I’m not here to offer a lecture on the importance of honesty and forthrightness. After all, the idea that “ratting out” an individual should be discouraged is understandable. Why should we intentionally do something that damages the reputation – or more – of someone close to us? Our brain’s natural impulse is that because this person is close to us, by hurting him or her, we hurt ourselves. We weaken our in-group.
Yet the widespread Hollywood scandals demonstrate why this kind of thinking is dangerously faulty. When enough individuals in a community subconsciously agree that “snitches get stitches” (stitches, in this case, being lost career opportunities and ostracism), the community as a whole suffers. This is why Hollywood – as well as other parts of American society, such as the business community and the political class – is being forced to take a hard look at some uncomfortable truths about the treatment of women.

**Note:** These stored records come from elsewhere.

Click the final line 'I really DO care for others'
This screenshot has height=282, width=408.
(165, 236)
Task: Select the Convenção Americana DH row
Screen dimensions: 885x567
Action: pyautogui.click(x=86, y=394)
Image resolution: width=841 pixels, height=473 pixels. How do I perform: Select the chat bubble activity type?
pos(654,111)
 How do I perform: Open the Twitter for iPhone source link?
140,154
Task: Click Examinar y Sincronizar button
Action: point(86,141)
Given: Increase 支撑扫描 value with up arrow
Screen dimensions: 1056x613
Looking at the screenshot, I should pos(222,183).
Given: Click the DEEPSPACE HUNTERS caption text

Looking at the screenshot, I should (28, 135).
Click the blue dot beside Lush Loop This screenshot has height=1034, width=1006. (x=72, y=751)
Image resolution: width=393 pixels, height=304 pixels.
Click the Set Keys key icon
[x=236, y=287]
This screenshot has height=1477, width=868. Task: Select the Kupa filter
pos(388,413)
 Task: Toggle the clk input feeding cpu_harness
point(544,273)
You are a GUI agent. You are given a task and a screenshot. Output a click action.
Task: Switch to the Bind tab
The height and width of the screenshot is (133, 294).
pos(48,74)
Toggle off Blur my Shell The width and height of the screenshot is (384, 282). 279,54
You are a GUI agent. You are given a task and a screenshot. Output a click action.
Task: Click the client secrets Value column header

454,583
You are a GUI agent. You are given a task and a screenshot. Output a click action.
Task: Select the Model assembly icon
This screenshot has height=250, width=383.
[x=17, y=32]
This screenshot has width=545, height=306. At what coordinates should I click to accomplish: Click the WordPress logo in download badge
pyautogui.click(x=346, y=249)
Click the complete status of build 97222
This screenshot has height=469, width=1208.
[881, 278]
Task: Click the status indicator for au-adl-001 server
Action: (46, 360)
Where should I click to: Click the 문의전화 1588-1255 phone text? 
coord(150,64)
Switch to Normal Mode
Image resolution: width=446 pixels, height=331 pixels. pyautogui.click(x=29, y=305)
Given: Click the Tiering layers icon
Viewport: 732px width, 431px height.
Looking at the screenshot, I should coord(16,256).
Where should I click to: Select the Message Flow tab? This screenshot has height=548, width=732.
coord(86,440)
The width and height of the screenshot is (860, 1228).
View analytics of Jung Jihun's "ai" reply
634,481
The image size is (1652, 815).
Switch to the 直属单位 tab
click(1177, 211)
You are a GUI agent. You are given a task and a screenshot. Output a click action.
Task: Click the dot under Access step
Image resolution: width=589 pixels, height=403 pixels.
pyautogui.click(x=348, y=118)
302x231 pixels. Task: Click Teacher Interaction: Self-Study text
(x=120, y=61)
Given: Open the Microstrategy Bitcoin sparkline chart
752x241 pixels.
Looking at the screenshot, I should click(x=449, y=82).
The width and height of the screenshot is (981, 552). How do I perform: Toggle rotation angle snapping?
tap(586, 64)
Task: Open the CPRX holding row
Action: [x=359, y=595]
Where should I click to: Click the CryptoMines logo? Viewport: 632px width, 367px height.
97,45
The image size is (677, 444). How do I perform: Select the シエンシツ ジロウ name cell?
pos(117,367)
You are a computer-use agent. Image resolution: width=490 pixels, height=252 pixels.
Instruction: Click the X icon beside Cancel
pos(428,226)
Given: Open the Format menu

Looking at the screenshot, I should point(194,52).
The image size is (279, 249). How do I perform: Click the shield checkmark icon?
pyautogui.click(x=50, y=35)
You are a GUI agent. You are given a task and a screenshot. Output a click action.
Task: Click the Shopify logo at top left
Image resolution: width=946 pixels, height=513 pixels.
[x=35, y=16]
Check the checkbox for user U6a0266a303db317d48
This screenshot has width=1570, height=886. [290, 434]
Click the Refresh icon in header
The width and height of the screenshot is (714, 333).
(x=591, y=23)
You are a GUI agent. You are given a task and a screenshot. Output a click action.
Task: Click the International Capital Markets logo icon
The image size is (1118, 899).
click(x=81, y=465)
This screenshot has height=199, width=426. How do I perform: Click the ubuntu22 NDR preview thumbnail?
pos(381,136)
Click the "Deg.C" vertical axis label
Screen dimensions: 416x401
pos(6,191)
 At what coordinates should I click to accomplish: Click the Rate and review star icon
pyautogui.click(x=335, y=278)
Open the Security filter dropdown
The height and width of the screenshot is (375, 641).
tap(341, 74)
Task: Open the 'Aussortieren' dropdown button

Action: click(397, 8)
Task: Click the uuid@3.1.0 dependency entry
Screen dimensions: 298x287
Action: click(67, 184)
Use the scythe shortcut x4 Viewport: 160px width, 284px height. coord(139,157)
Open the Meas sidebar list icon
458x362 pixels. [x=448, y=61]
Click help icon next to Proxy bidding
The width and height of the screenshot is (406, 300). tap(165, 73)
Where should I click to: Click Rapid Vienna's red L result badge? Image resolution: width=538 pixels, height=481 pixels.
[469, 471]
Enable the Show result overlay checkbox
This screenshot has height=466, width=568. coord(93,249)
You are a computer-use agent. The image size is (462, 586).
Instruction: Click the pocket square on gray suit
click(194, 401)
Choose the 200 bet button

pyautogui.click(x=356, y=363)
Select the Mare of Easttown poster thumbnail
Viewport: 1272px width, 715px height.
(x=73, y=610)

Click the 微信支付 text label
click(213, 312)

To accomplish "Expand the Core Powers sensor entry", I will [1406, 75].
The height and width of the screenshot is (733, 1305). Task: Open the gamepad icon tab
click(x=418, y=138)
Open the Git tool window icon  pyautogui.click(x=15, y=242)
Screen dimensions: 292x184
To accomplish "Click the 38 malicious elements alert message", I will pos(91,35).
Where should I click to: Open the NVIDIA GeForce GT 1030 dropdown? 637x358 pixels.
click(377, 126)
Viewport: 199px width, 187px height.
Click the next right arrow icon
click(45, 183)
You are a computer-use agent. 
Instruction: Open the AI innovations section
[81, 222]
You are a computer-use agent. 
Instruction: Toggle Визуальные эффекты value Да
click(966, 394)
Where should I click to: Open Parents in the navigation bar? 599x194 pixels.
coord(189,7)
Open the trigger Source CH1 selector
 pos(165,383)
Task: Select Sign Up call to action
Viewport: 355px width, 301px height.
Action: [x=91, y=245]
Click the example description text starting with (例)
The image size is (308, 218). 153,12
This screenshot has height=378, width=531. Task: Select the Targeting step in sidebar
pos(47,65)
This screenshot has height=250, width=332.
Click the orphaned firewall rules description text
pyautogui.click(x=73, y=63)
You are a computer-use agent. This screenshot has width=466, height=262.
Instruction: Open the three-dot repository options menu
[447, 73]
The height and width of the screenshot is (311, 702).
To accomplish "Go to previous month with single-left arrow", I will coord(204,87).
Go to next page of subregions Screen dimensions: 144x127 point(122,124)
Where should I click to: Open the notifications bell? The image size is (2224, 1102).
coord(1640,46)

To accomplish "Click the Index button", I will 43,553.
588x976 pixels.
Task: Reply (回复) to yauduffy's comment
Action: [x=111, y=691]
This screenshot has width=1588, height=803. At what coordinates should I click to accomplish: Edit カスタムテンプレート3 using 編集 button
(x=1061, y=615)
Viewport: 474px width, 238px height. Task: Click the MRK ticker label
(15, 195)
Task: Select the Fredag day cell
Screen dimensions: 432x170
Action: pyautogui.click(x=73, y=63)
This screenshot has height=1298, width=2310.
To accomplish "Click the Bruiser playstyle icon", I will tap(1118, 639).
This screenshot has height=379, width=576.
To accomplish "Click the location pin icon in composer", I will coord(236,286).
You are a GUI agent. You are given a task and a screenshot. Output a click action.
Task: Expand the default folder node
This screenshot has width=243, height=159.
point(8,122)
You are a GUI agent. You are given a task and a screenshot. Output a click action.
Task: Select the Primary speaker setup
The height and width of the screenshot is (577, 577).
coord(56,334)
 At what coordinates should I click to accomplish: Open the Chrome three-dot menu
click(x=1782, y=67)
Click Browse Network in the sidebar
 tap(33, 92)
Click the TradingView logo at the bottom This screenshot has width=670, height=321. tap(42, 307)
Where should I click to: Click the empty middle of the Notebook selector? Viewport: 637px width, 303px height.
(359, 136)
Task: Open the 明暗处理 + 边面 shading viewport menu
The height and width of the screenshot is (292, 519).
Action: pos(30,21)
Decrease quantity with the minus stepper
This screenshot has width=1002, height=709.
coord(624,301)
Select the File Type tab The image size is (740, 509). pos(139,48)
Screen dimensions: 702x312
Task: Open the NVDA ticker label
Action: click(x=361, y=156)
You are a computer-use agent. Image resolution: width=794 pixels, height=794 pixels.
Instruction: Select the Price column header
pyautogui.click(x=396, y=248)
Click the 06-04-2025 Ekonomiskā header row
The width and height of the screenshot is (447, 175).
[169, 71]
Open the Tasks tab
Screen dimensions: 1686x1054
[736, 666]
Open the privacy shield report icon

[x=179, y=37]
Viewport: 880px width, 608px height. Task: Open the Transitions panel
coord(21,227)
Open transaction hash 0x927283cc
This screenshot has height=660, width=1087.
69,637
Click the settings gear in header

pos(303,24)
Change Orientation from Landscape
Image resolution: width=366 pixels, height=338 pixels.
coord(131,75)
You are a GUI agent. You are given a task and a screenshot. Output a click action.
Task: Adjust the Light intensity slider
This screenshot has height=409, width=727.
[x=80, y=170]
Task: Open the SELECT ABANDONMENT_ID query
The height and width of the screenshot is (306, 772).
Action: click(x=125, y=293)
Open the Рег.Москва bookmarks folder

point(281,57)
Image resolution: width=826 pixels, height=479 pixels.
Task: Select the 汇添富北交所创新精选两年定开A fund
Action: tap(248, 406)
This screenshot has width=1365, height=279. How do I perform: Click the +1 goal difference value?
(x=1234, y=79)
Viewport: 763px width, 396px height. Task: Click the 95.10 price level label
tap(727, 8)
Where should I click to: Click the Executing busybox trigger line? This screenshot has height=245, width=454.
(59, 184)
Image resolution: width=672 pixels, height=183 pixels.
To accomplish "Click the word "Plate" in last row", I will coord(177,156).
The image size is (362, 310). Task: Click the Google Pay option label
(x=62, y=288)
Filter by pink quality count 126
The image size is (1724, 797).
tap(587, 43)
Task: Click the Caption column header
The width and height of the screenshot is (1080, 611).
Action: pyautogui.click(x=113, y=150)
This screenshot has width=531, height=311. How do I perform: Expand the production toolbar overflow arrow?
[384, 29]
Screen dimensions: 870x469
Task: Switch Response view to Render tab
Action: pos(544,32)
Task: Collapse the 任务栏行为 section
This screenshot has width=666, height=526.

Let’s bring this back to Shorecrest. It is undeniable, given the above Hollywood example, that rule-breaking like cheating, on-campus drug use, and bullying, damage the community as a whole. If we accept this, then we must find the proper way to address it. And this is where I might surprise you – the best way to address some issues may not, in fact, be reporting it.
Don’t get me wrong here. If you feel that you should report something, do it. Officially, it’s what you’re supposed to do. More abstractly, you lose no moral high ground, no respect, nothing. You are serving as a community builder by helping to root out destructive activity, and you have my admiration (whatever that’s worth). This is almost universally the best option.
That said, I’m a pragmatist. I know that most people can’t “rat out” a close friend. That’s the disconnect between the “official” rule and the reality of most situations. For these people who know someone did something wrong but can’t bring themselves to report it – and I know these people exist – confronting the person may be more impactful.
If you know that a friend cheated, for example, then pull him or her aside and discuss it privately. It may not be a discussion either of you want to have, but it’s one that has to happen. You know that cheating is wrong; you should impress that upon him or her – and strongly encourage your friend to come forward with it instead of being caught later. The more friends that do this, the more impactful it will be.
It’s absolutely key that our community does not ostracize those who choose to support the rules, one way or the other. Even if you feel a particular rule is unjust or wrong, there are legitimate avenues to advocate for change, from Student Council to a petition to meeting with administration members in private. I’ve found that, when I’ve been a thorn in the administration’s side, they’ve been open to compromise and understanding. They’re less likely to be so if you’re already breaking the rules in the first place.
If we are to build successful communities, we all have a responsibility to address serious rule-breaking in the best way we can. Much as the post-Weinstein ever-expanding fallout should result in reform and a culture shift, Shorecrest students should fight the tribal impulse to protect friends and consider a wider perspective.